Hi Guys. I am new to this site, but am hoping it can be a stepping stone to my beginning marital hiccups that i'm noticing. 
-----------
My husband loves me deeply as him do I, but love doesn't pay the bills. We got engaged when I just graduated from college and he had 1 semester left. He then finished may 2010, and we got engaged then a house was bought (my decision pre -engagement). Now that we were engaged it was a "we decision" so he did confirm that he liked house and thought it was good move.. Only problem was that I was already in my field of study building a professional career since 08 becase i made it happen by much sacrifice, and he was still working at a retail store all through the beginning of school. This is how he was able to put himself through college and pay for all classes. Its been since July 2010 since we moved in and i just dont see him pushing himself to want different . to want more to want to make a better life for his now family. Yes.. we are now 6 month pregnant - I have PCOS and we knew of risks going in so we decided to let chips fall where they may. Anywho back to the point, he is still working at the retail store where he makes only 11 an hour and i got a 20k raise and am making 75 annually. I never push it in his face to down his self esteem or confidence but he feels it when i happen to do a spending spree every now and then. He plays his video games constantly and is like he prefers that 'non reality' where he is on top of it all as opposed to working his ass off for something better and more importantly something he deserves!! I dont mind if he has a job paying less then me , just as long as he is in his field of study and is following his passion. Its like his passion is just a thought. I told him that it scares me that he doesnt have a life plan... i said this while dating and he said he did.. but i had to tell him again today. Its like what i say comes across as nagging!??! I'm not trying to change him but rather help him understand that he is downlplaying himself and not taking the bull by the horns in life. 
Any one else having issues like these?? And i'm sorry for the long intro/story- background


----------



## moonangel (Jan 19, 2011)

hmmm, not sure what to think. I always thought that spouses were supposed to motivate each other to succeed. And then when the kids come, the motivation ups even more for both.

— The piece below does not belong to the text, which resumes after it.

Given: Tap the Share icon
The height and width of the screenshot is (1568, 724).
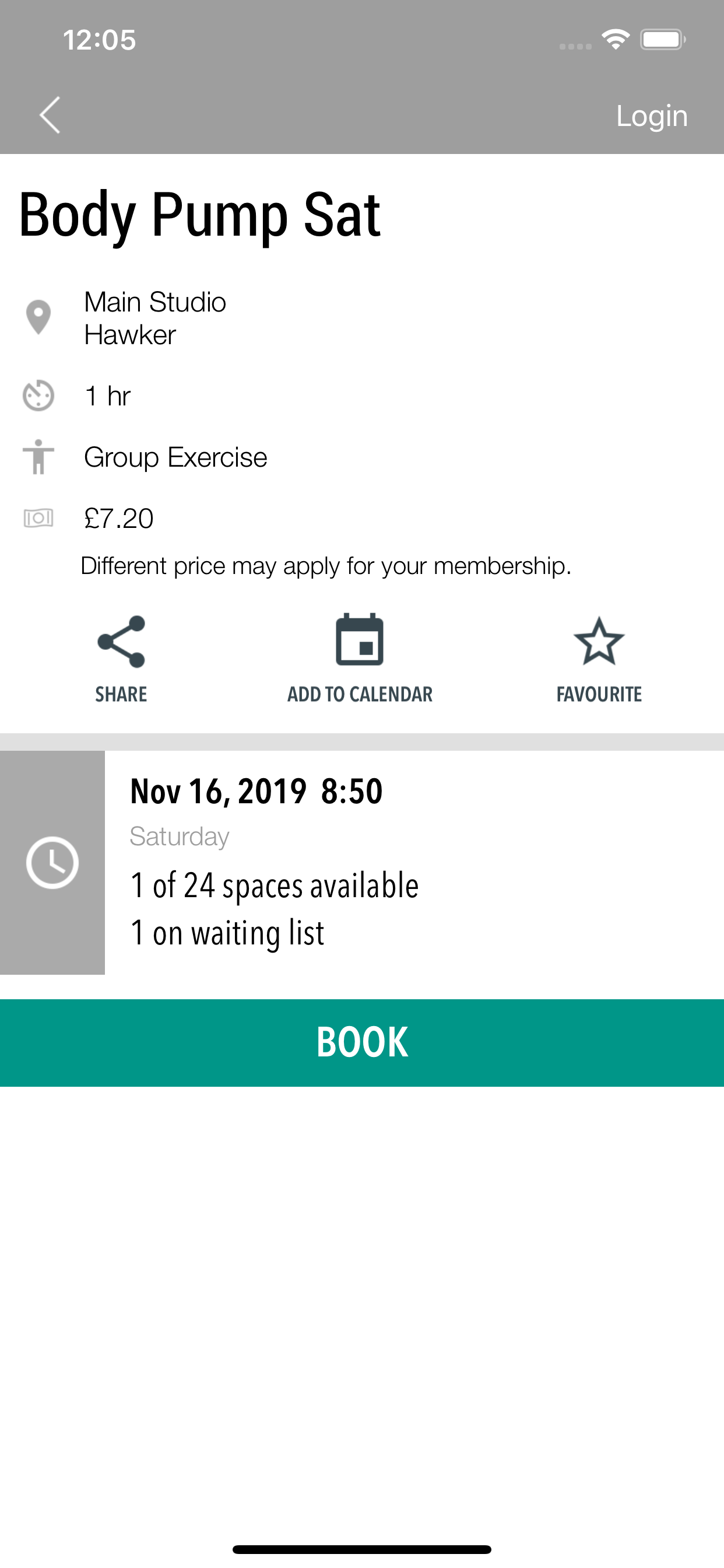Looking at the screenshot, I should (x=121, y=642).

Maybe you are unconsciously making him fee like a loser. Is there anything that you are proud of about him?


----------



## rome2012 (Sep 10, 2010)

companyu45 said:


> Hi Guys. I am new to this site, but am hoping it can be a stepping stone to my beginning marital hiccups that i'm noticing.
> -----------
> My husband loves me deeply as him do I, but love doesn't pay the bills. We got engaged when I just graduated from college and he had 1 semester left. He then finished may 2010, and we got engaged then a house was bought (my decision pre -engagement). Now that we were engaged it was a "we decision" so he did confirm that he liked house and thought it was good move.. Only problem was that I was already in my field of study building a professional career since 08 becase i made it happen by much sacrifice, and he was still working at a retail store all through the beginning of school. This is how he was able to put himself through college and pay for all classes. Its been since July 2010 since we moved in and i just dont see him pushing himself to want different . to want more to want to make a better life for his now family. Yes.. we are now 6 month pregnant - I have PCOS and we knew of risks going in so we decided to let chips fall where they may. Anywho back to the point, he is still working at the retail store where he makes only 11 an hour and i got a 20k raise and am making 75 annually. I never push it in his face to down his self esteem or confidence but he feels it when i happen to do a spending spree every now and then. He plays his video games constantly and is like he prefers that 'non reality' where he is on top of it all as opposed to working his ass off for something better and more importantly something he deserves!! I dont mind if he has a job paying less then me , just as long as he is in his field of study and is following his passion. Its like his passion is just a thought. I told him that it scares me that he doesnt have a life plan... i said this while dating and he said he did.. but i had to tell him again today. Its like what i say comes across as nagging!??! I'm not trying to change him but rather help him understand that he is downlplaying himself and not taking the bull by the horns in life.
> Any one else having issues like these?? And i'm sorry for the long intro/story- background


I did and my husband divorced me over it   !!!! 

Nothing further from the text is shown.